Targeting of Acyl-CoA synthetase 5 decreases jejunal fatty acid activation with no effect on dietary long-chain fatty acid absorption

• Published in: Lipids in health and disease Vol. 12; no. 1; p. 88
• Main Authors: Meller, Nahum, Morgan, Michelle E, Wong, Winifred Ps, Altemus, Jessica B, Sehayek, Ephraim
• Format: Journal Article
• Language: English
• Published: England BioMed Central Ltd 14.06.2013; BioMed Central
• Subjects: Absorption - genetics; Analysis; Animals; Body weight; Coenzyme A - metabolism; Coenzyme A Ligases - antagonists & inhibitors; Coenzyme A Ligases - metabolism; Diet; Fatty Acid Transport Proteins - metabolism; Fatty acids; Fatty Acids - administration & dosage; Fatty Acids - biosynthesis; Fatty Acids - metabolism; Genes; Health aspects; High-Throughput Nucleotide Sequencing; Jejunum - metabolism; Mice; Mice, Knockout; RNA; RNA sequencing; Short Report; Thiols
• ISSN: 1476-511X; 1476-511X
• DOI: 10.1186/1476-511X-12-88

The absorption of dietary long chain fatty acids (LCFA) largely occurs in the jejunum. LCFA are activated via conjugation with Coenzyme A (CoA), a reaction catalyzed by Acyl-CoA synthetases (ACS). Acyl-CoA sythesis is critical for dietary LCFA absorption; yet, the jejunal ACS enzymes that catalyze the reaction are largely unknown.
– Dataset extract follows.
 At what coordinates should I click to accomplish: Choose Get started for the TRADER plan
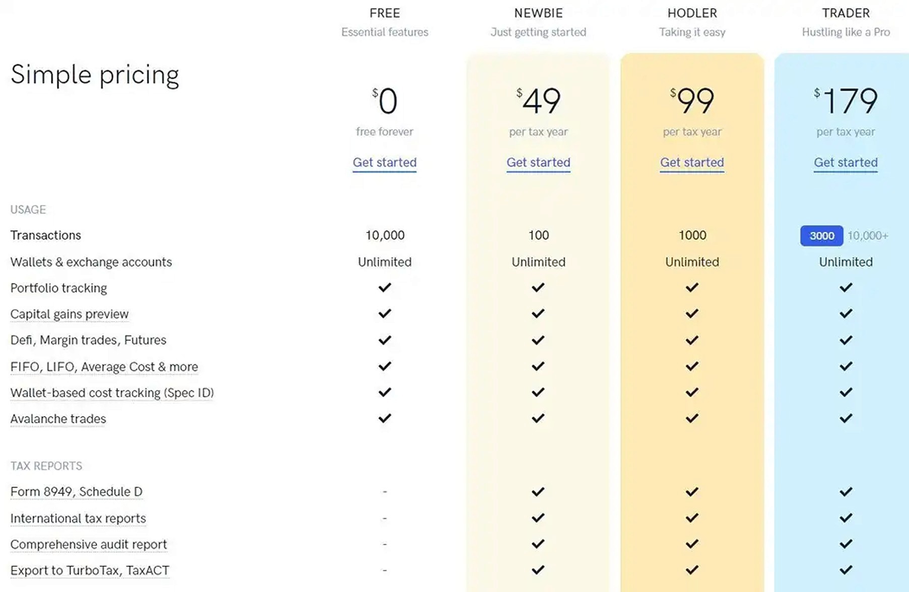point(846,163)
High throughput mRNA sequencing of the mouse jejunum revealed that the expression of acyl-CoA synthetase 5 (Acsl5) and fatty-acid transport protein 4 (Fatp4) largely exceeded all other annotated ACS genes that activate LCFA. Interestingly, Acsl5 knockout (KO) mice displayed a decrease of 60% in jejunal total long chain acyl-CoA synthesis rate. Nevertheless, and despite of this decrease, dietary LCFA absorption and body-weight gain in response to high fat diet remained unaffected. Acsl5 is a major activator of dietary LCFA, yet in Acsl5 KO mice residual ACS activity is sufficient for maintaining a normal LCFA absorption. Our findings provide further evidence for a robust small intestine LCFA absorption capacity.